Perhaps surprising to modern Americans, Christmas in the United States often didn’t include church services. New England Congregationalists and Scottish Presbyterians believed the religious celebration of the holiday was uncomfortably Roman Catholic and instead gathered their families to celebrate and feast on New Year’s Day. Even if America’s Puritans didn’t celebrate Christmas in their churches, they still participated by giving to needy neighbors and the poor at year’s end. Puritans might not have celebrated Christmas liturgies or marked the holiday in their churches, but they could not escape the need to give in thanksgiving for prosperity. Bountiful harvests meant bigger feasts and greater charitable giving, so even the most hardened Presbyterian found himself giving charitably in thanksgiving to God at the end of a prosperous agricultural year.

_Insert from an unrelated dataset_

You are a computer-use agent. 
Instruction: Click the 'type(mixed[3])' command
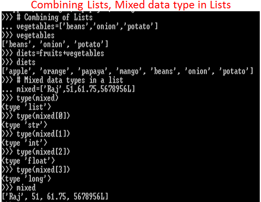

Scholar Allan Axelrad notes that in the late 18th century, Christmas was celebrated in a variety of ways by different groups, and sometimes not celebrated at all. Christmas trees, Santa Claus, or stockings with presents for children were absent from the Christmas season at the time. Religious Americans “celebrated Christmas in church; some variously by feasting, drinking, and sporting activities,” while their less religious, or at least rowdier brethren, followed the tradition of public rambunctiousness associated with holiday merriment.
As America grew and people from Europe came to the United States, a uniquely American take on Christmas also began to develop. German Lutherans who immigrated in the middle of the 19th century brought a host of Christmas symbols unknown to British Christians — most notably the “Tannenbaum” or Christmas tree. American folk tales and children’s stories from the beginning of the 19th century, such as Clement Clarke Moore’s “A Visit from St. Nicholas,” initially used British folk imagery (the titular character in his poem is likened to a sort of elf) to complement and celebrate the holiday.
But no American influenced the national celebration and practice of the Christmas holiday to the same extent as Washington Irving. Although Irving is most famous for his short stories such as “Rip Van Winkle” and “The Legend of Sleepy Hollow,” his most lasting contribution to the modern United States is his mainstreaming of Christmas. Irving’s biographer Brian Jay Jones stated that “Americans embraced Irving’s vision of Christmas as their own,” which marked “the revival of a holiday that had been banned in parts of the country for the excessive drinking and fighting it spurred in the populace.”
Irving saw Christmas as a divinely given prerequisite for a functioning virtuous society. “He who can turn churlishly away from contemplating the felicity of his fellow beings, and can sit down darkling and repining in his loneliness when all around is joyful, may have his moments of strong excitement and selfish gratification,” but the person who rejected the conviviality of Christmas ultimately “wants the genial and social sympathies which constitute the charm of a merry Christmas.”
“Genial and social sympathies” still animate Americans nearly two centuries after Irving described them. The American predilection for charity — and the religious foundations that drive that charity — can still be found across the United States during the holiday season. Indeed, during the Christmas season, the United States’ best virtues are on full display. Christmas, said Irving, awakened a people’s “strongest and most heartfelt associations.” The God-given prosperity and charity elevated around Christmas are reminders of who Americans truly ought to be as a people. We should celebrate this spirit during Christmas and aim to uphold it in the new year.